:: Problem to solve ::
Return the lines of the listing below, starting with the line containing "Identify the location" and ending with the line containing "(470, 150).", unchanged and without the pictures.

:: Extracted records ::
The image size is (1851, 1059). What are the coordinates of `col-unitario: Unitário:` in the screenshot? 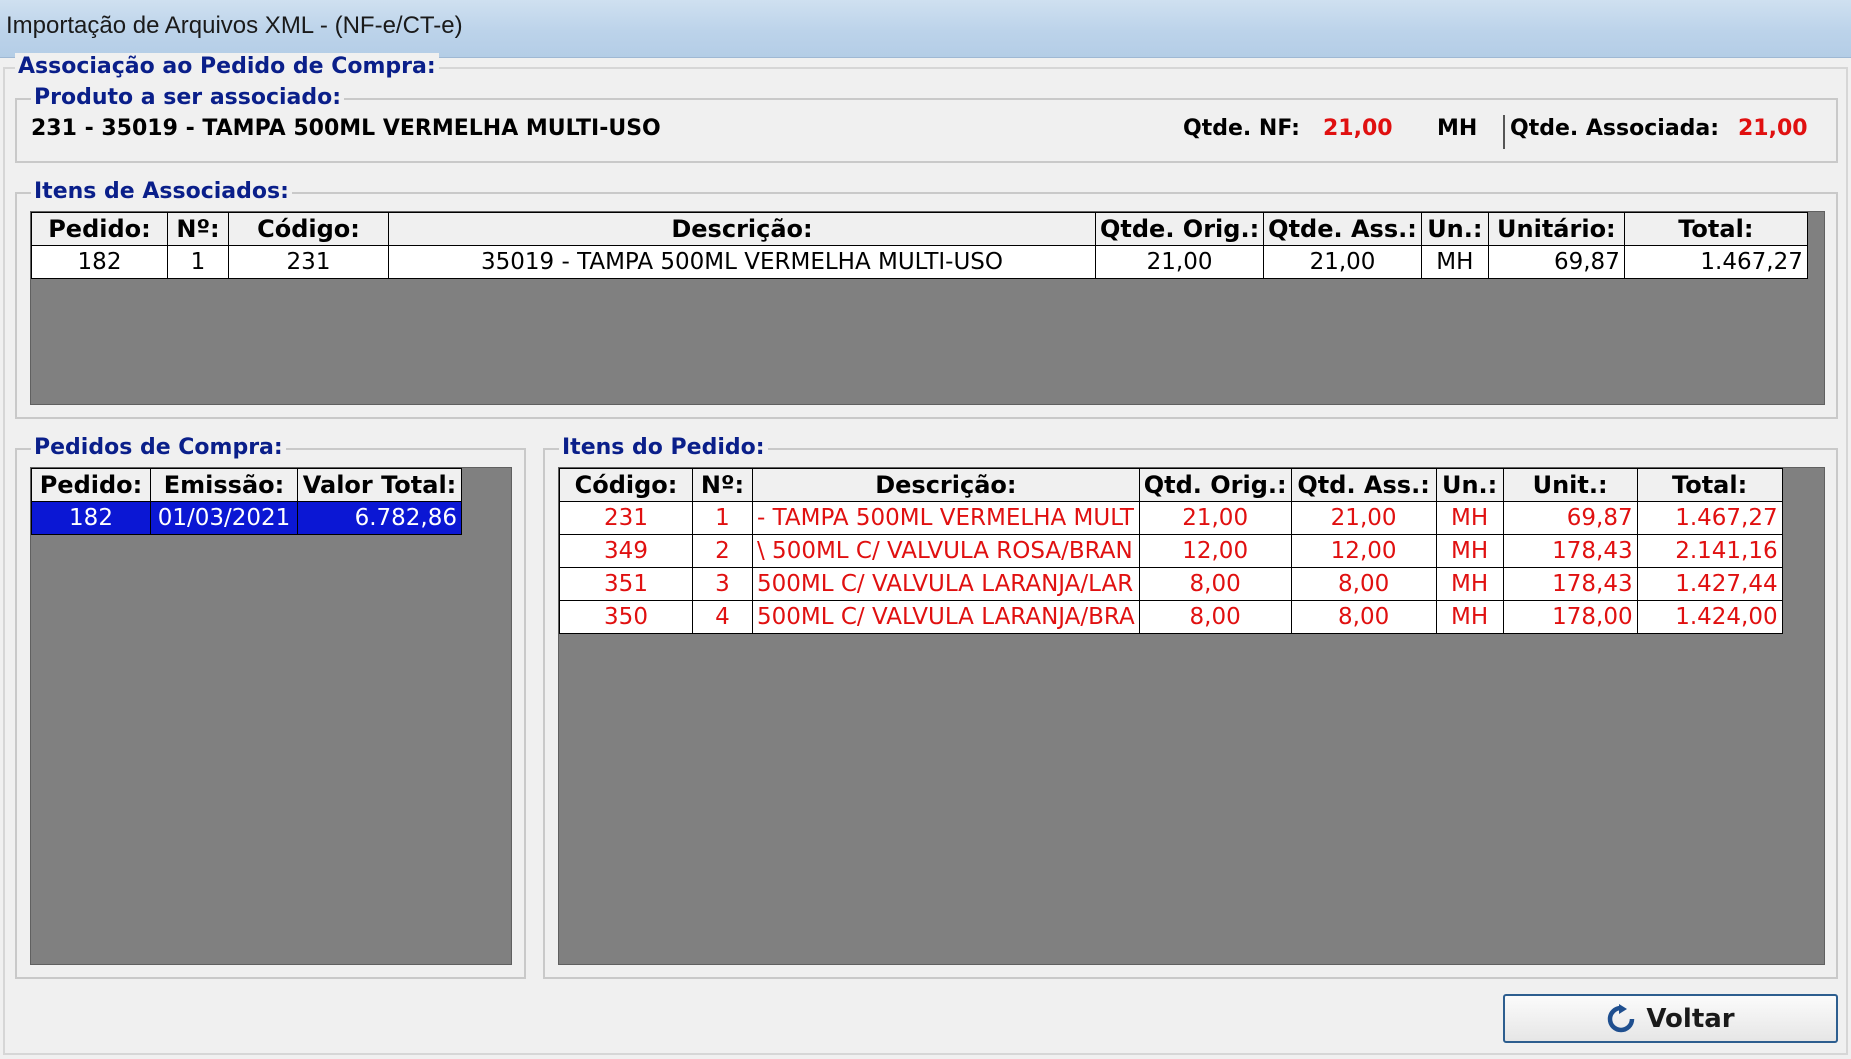 It's located at (1556, 229).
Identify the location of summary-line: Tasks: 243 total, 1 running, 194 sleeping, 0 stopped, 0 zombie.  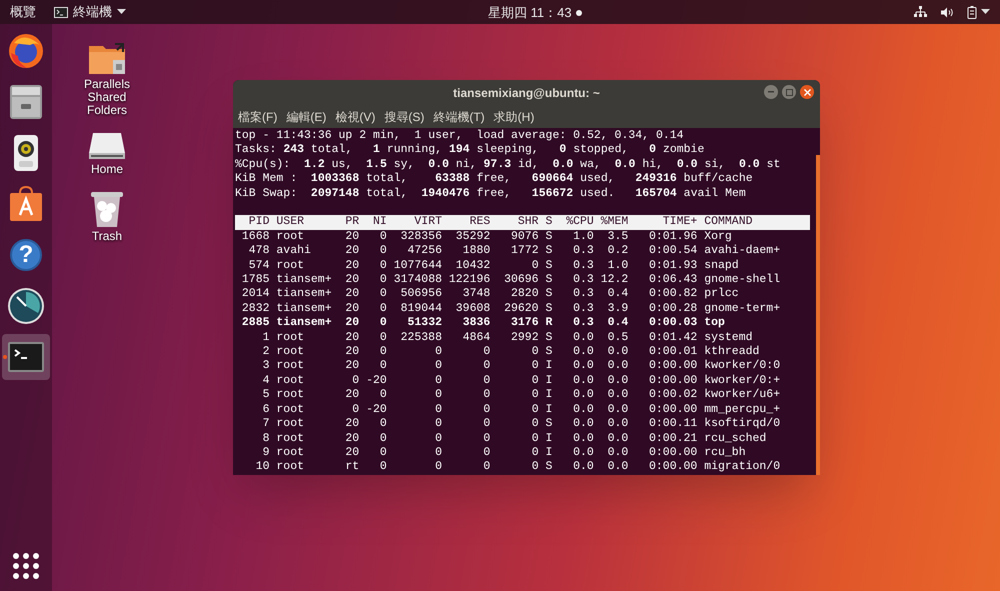
(470, 150).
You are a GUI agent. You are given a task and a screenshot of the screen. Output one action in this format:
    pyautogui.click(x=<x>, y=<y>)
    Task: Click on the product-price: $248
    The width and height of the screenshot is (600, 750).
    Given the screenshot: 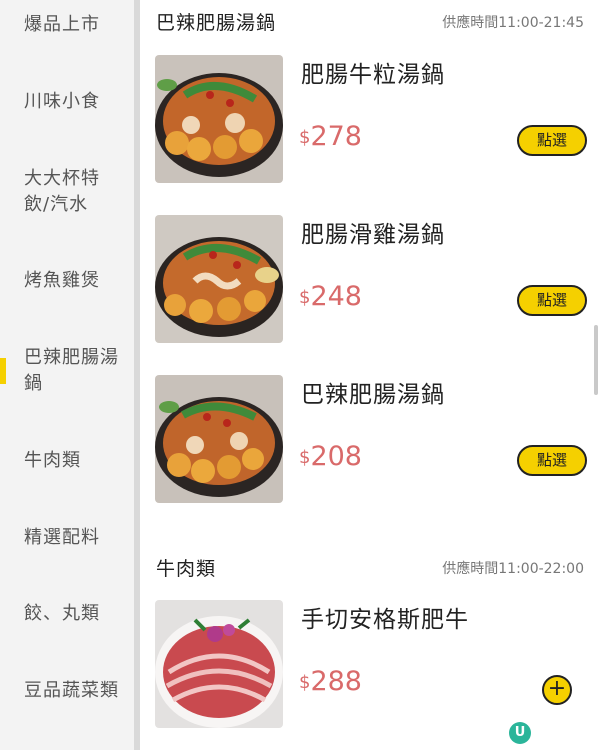 What is the action you would take?
    pyautogui.click(x=330, y=296)
    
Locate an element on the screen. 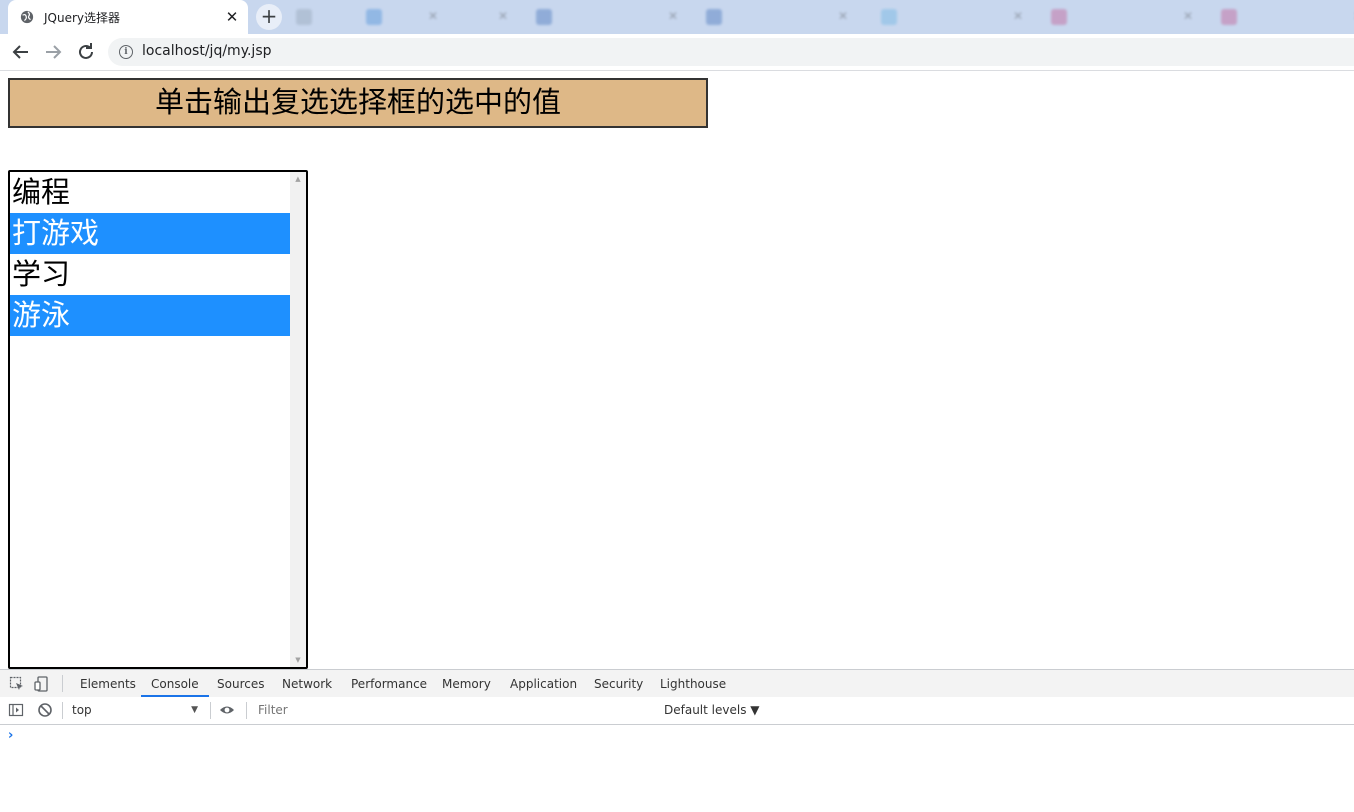 This screenshot has width=1354, height=812. reload-icon is located at coordinates (86, 51).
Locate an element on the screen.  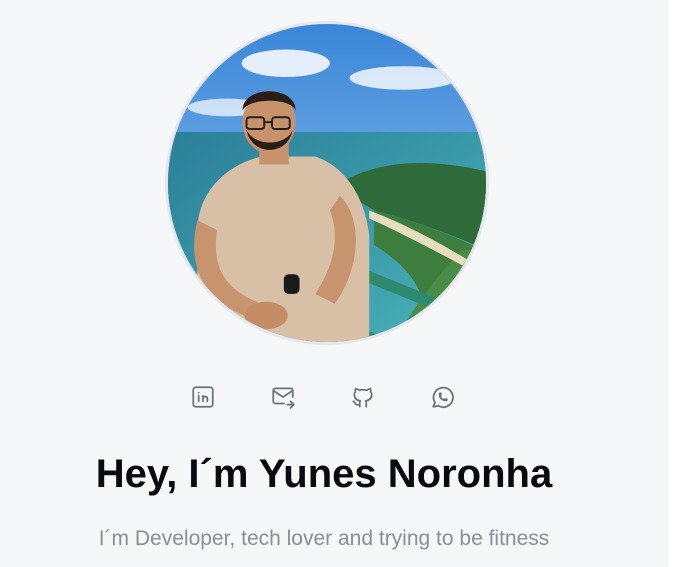
whatsapp-icon is located at coordinates (443, 398).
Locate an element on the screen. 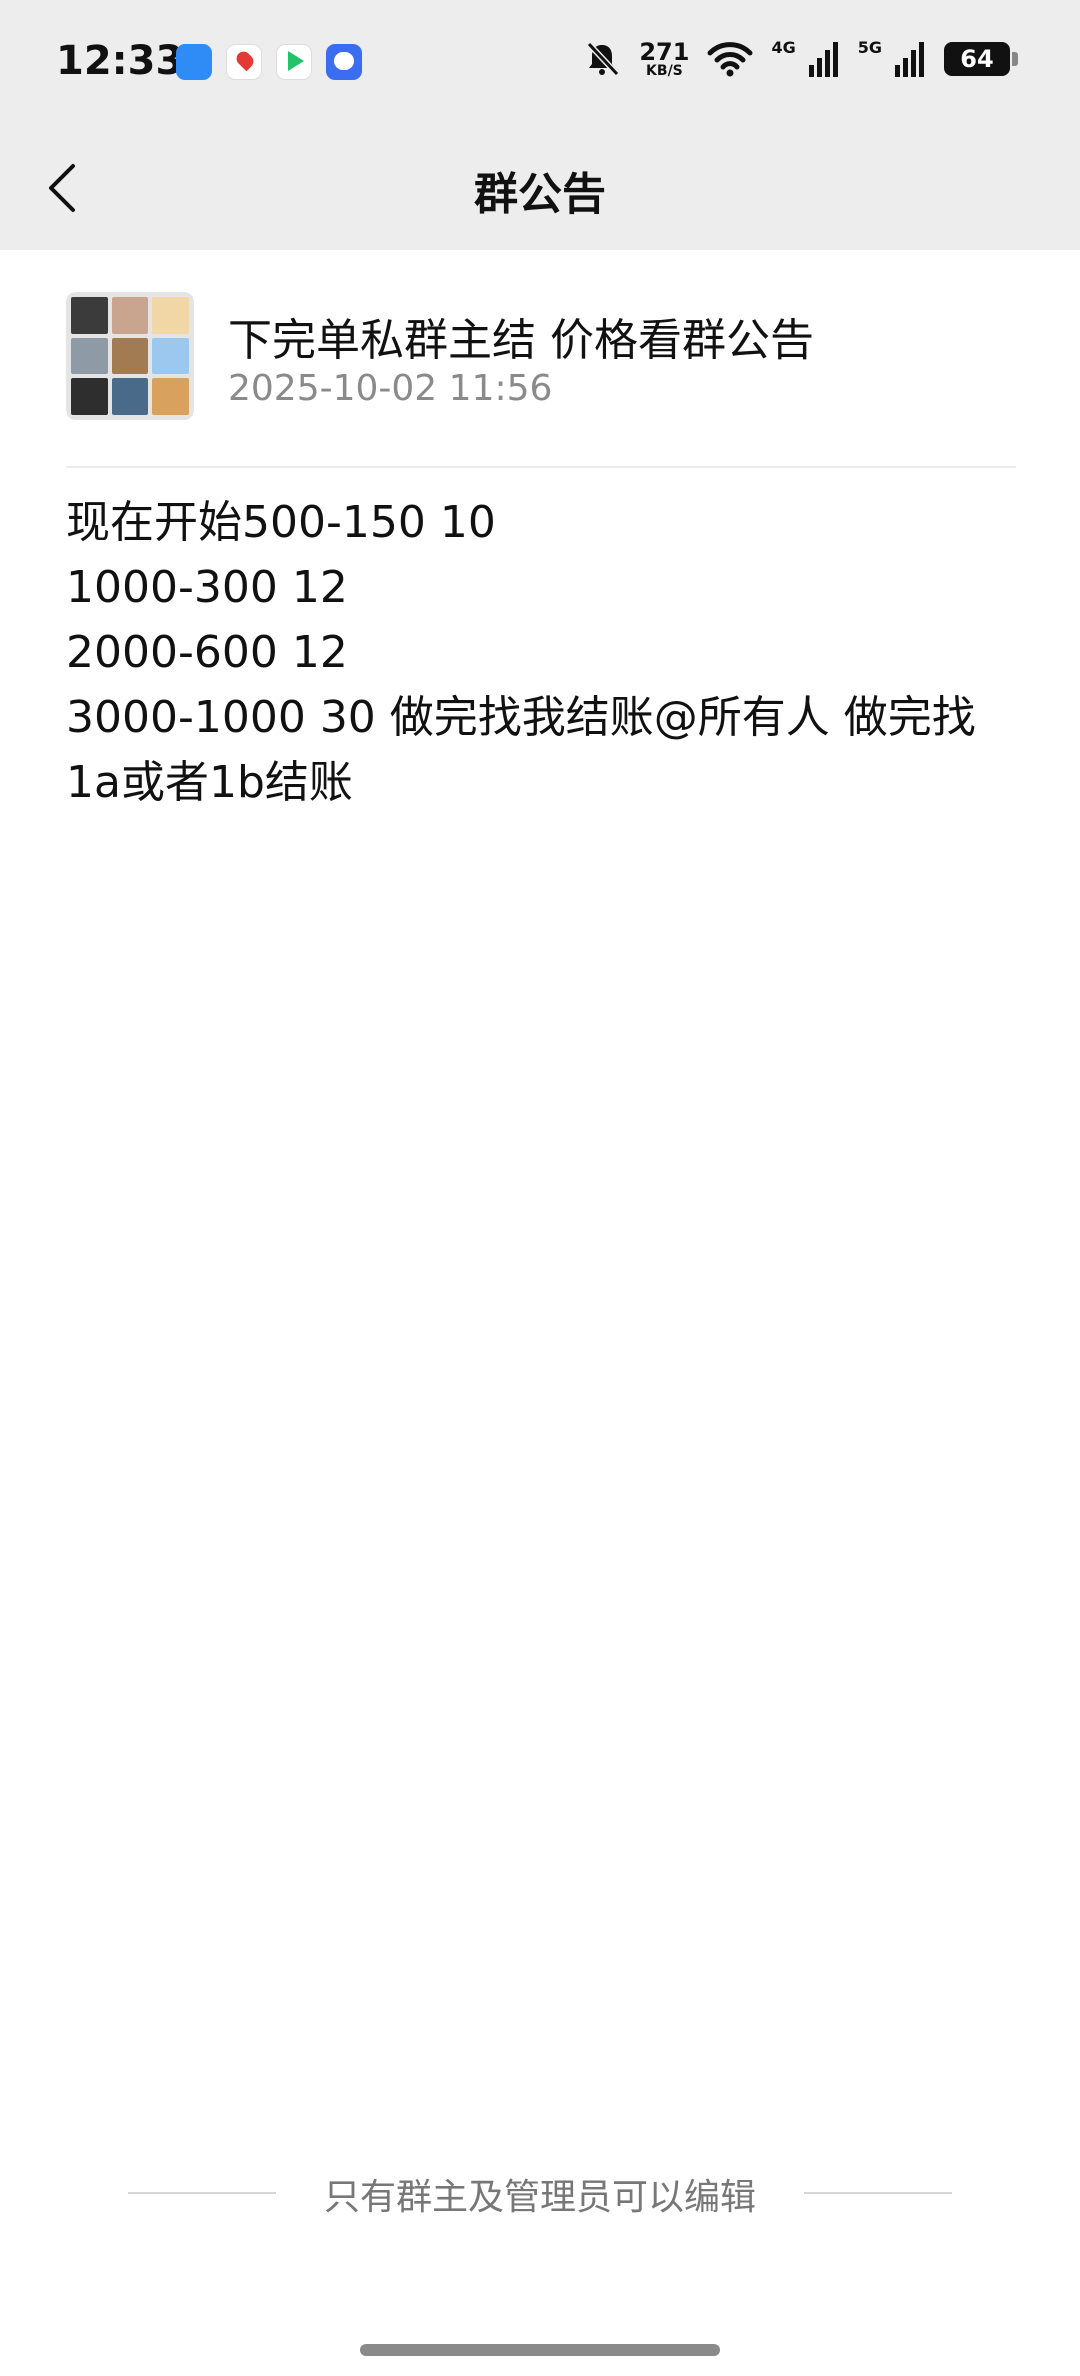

:: Answer to the problem ::
Identify the location of summary-line: Tasks: 243 total, 1 running, 194 sleeping, 0 stopped, 0 zombie.  
(470, 150).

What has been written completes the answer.